• _抜粋_
マラソン界の危機を救う“ギャンブル化”は暴論か?「スポーツを堕落させる」の声も、大迫傑への“報奨金2億円”が示す可能性<Number Web> photograph by Nanae Suzuki

2020年の東京マラソンで2度目の日本新記録をマークした大迫傑。2018年のシカゴマラソンに続き、日本実業団競技連合の報奨金1億円を獲得した

 こうした大型都市型マラソンに対し、中小規模の地方都市開催のレースは到底太刀打ちできない。参加ランナーを増やすためインフラに投資したとしても、回収できる将来的な具体策がなければ、むしろ負債が膨らんでしまう。加えてマラソンは球技や格闘技などと違い、競技の主な舞台が公道なため観戦費を徴収することも難しい。

 市民ランナーの参加が中心のマラソン、20km、30kmレースなどでも事情は同じで、現地へのアクセス、更衣室やレース中の荷物預かりの有無、さらには給水所のクオリティなどが重視され、歴史あるレースというだけではランナーが集まりにくくなっている。しかも、施設整備や利便性で他レースに遅れをとっていると気づいても、修正は簡単ではない。参加者300人規模のレースでも、更衣室や荷物預かり所を設置するには、人件費と合わせて100万単位の追加出資が必要になるという。

 直接的な大会経費だけで1兆4530億円(NHK調べ)にも上った東京オリンピック・パラリンピックの出費について質問されたスポーツ庁長官は、「スポーツから受ける感動はプライスレス」とまるでピントのずれた返答をしたが、それに較べ、公金に頼った無茶な延命を選ばなかった、びわ湖毎日マラソンの大会関係者は、はるかに賢明だったと思わざるをえない。

• _資料_
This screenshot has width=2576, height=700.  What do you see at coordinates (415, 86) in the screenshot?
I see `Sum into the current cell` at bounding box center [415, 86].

• _指示_
A - 抜粋の「市民ランナーの参加が中心のマラソン」で始まる段落を、主な事実を残したまま箇条書きで短くまとめてください。
B - 次の(i)〜(iii)が抜粋の内容と合っているか、それぞれ「はい」か「いいえ」で答えてください。判断の決め手となる本文の語句も、一字も変えずに引用してください。
(i) 大迫傑は2020年の東京マラソンで日本新記録を出した。
(ii) マラソンは主な舞台が公道なので、観戦費を徴収しやすい。
(iii) 東京オリンピック・パラリンピックの直接的な大会経費は、NHK調べで1兆4530億円に上った。

• _解答_
A -
- 市民ランナー中心のマラソン、20km、30kmレースなどでも事情は同じである。
- 現地へのアクセス、更衣室やレース中の荷物預かりの有無、給水所のクオリティなどが重視される。
- 歴史あるレースというだけでは、ランナーが集まりにくくなっている。
- 施設整備や利便性で他レースに遅れていると気づいても、修正は簡単ではない。
- 参加者300人規模のレースでも、更衣室や荷物預かり所を設置するには、人件費と合わせて100万単位の追加出資が必要になるという。

B -
(i) はい。「2020年の東京マラソンで2度目の日本新記録をマークした大迫傑」
(ii) いいえ。「競技の主な舞台が公道なため観戦費を徴収することも難しい」
(iii) はい。「直接的な大会経費だけで1兆4530億円(NHK調べ)にも上った」